**ÉNONCÉ A:**
Réécrivez en liste JSON de chaînes, une chaîne par ligne et sans les lignes vides, les lignes des enregistrements qui vont de celle contenant "Image resolution: width=267" jusqu'à celle contenant "click(x=236, y=161)", ces deux lignes comprises.

**TEXTE CHOISI:**
____________
Autrement dit que la culture de masse des images sert de cheval de Troie dans la conquête des marchés économiques. L'Affaire d'Iedereen Beroemd ! le film de Deruddere, nommé aux Oscars d'Hollywood dans l'indifférence générale, illustre, côté flamand, la méconnaissance de la Flandre vis-à-vis de son cinéma. Ça coûte cher, certes. Ce n'est pas du prêt-à-porter mais de la haute couture. Mais Armani ne symbolise-t-il pas l'Italie dans le monde entier ?
Iedereen Beroemd! nommé pour les Oscars étranger
Cinergie : Pourquoi t'es-tu fait enlever par le front de Libération du cinéma flamand ?
Dominique Deruddere : C'était une action ludique parce qu'il y a beaucoup de problèmes coté cinéma en Flandre. Vous les francophones avez, en ce moment, le vent en poupe. Pas nous. Deux semaines après avoir été sélectionné pour l'Oscar du meilleur film étranger, je n'avais eu droit à aucun réaction de notre ministre de tutelle Donc, le front m'a kidnappé pour exiger que le Ministre me félicite pour cette distinction qu'il n'avait semble-t-il pas remarqué (5 films sont sélectionnés parmi 48). Suite à l'émission de la RTBF dont j'étais l'invité, le ministre Demotte m'a invité - le film représente la Belgique, pas seulement la Flandre - pour me proposer une nuit de l'Oscar à Namur, organisée avec Canal+, et des projections dans différentes villes de Wallonie, chaque soir de cette semaine-là, puisque Iedereen Beroemd ! n'est pas distribué en Walloni
C . : Et en Flandre, on va faire quelque chose ?
____________
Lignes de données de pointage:
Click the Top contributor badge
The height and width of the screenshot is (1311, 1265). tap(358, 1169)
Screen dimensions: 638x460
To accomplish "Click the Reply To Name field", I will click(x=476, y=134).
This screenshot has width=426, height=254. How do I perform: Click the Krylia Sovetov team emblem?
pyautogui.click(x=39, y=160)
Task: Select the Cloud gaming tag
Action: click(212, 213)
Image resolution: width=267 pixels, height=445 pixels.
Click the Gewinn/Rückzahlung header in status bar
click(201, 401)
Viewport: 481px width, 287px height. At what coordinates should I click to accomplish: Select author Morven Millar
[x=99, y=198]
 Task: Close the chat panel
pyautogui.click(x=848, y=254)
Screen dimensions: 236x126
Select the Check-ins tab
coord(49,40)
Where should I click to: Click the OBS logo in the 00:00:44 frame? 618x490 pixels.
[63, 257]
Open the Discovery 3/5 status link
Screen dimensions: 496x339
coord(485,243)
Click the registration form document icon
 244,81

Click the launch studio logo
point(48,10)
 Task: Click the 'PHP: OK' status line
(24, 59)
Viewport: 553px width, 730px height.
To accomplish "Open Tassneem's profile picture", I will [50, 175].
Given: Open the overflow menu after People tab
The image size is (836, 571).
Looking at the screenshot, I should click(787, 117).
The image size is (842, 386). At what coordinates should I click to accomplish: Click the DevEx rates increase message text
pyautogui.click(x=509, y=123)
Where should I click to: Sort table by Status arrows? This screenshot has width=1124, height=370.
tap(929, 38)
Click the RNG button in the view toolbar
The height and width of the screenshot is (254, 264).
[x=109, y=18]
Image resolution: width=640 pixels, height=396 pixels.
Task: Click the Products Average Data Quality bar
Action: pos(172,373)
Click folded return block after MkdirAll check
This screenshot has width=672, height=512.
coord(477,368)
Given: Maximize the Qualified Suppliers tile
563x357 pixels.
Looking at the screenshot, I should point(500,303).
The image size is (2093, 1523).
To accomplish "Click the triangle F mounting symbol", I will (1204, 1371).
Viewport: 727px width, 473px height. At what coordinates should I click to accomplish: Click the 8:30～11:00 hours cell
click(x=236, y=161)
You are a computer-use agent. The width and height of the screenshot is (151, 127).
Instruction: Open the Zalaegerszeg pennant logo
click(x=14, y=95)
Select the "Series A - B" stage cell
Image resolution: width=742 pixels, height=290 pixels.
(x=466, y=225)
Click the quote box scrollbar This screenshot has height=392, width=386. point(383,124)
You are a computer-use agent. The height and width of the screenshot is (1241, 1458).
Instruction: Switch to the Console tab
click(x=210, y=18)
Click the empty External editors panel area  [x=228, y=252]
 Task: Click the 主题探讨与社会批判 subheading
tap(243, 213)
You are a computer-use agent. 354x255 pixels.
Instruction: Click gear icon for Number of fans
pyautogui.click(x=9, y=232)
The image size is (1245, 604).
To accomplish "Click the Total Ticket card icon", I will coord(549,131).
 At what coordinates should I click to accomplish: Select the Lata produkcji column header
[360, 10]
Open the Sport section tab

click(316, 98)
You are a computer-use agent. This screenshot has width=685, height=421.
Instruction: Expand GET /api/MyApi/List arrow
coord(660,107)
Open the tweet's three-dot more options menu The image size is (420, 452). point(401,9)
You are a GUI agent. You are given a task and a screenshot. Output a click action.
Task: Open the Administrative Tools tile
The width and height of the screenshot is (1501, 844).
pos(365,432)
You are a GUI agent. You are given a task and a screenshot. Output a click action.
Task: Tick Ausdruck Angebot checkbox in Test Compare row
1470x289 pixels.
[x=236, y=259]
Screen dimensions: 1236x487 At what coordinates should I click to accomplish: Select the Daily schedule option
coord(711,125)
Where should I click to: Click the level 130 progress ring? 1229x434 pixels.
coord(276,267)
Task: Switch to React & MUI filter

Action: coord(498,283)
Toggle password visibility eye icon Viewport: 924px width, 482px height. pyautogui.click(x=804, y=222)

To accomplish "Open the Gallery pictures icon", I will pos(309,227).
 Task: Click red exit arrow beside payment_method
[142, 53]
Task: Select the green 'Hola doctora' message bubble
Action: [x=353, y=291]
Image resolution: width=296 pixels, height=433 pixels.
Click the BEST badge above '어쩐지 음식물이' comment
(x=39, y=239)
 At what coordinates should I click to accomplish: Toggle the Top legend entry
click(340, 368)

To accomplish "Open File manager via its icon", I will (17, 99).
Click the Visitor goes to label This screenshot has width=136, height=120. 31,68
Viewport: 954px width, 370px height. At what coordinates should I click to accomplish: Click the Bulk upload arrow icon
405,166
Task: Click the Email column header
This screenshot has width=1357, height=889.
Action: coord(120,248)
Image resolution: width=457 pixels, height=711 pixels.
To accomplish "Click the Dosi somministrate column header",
____________
**ÉNONCÉ B:**
D'après l'extrait sur le cinéma flamand, combien de films sont sélectionnés parmi 48 pour l'Oscar du meilleur film étranger ?

**CORRIGÉ A:**
[
  "Image resolution: width=267 pixels, height=445 pixels.",
  "Click the Gewinn/Rückzahlung header in status bar",
  "click(201, 401)",
  "Viewport: 481px width, 287px height. At what coordinates should I click to accomplish: Select author Morven Millar",
  "[x=99, y=198]",
  " Task: Close the chat panel",
  "pyautogui.click(x=848, y=254)",
  "Screen dimensions: 236x126",
  "Select the Check-ins tab",
  "coord(49,40)",
  "Where should I click to: Click the OBS logo in the 00:00:44 frame? 618x490 pixels.",
  "[63, 257]",
  "Open the Discovery 3/5 status link",
  "Screen dimensions: 496x339",
  "coord(485,243)",
  "Click the registration form document icon",
  " 244,81",
  "Click the launch studio logo",
  "point(48,10)",
  " Task: Click the 'PHP: OK' status line",
  "(24, 59)",
  "Viewport: 553px width, 730px height.",
  "To accomplish \"Open Tassneem's profile picture\", I will [50, 175].",
  "Given: Open the overflow menu after People tab",
  "The image size is (836, 571).",
  "Looking at the screenshot, I should click(787, 117).",
  "The image size is (842, 386). At what coordinates should I click to accomplish: Click the DevEx rates increase message text",
  "pyautogui.click(x=509, y=123)",
  "Where should I click to: Sort table by Status arrows? This screenshot has width=1124, height=370.",
  "tap(929, 38)",
  "Click the RNG button in the view toolbar",
  "The height and width of the screenshot is (254, 264).",
  "[x=109, y=18]",
  "Image resolution: width=640 pixels, height=396 pixels.",
  "Task: Click the Products Average Data Quality bar",
  "Action: pos(172,373)",
  "Click folded return block after MkdirAll check",
  "This screenshot has width=672, height=512.",
  "coord(477,368)",
  "Given: Maximize the Qualified Suppliers tile",
  "563x357 pixels.",
  "Looking at the screenshot, I should point(500,303).",
  "The image size is (2093, 1523).",
  "To accomplish \"Click the triangle F mounting symbol\", I will (1204, 1371).",
  "Viewport: 727px width, 473px height. At what coordinates should I click to accomplish: Click the 8:30～11:00 hours cell",
  "click(x=236, y=161)"
]

**CORRIGÉ B:**
Cinq films.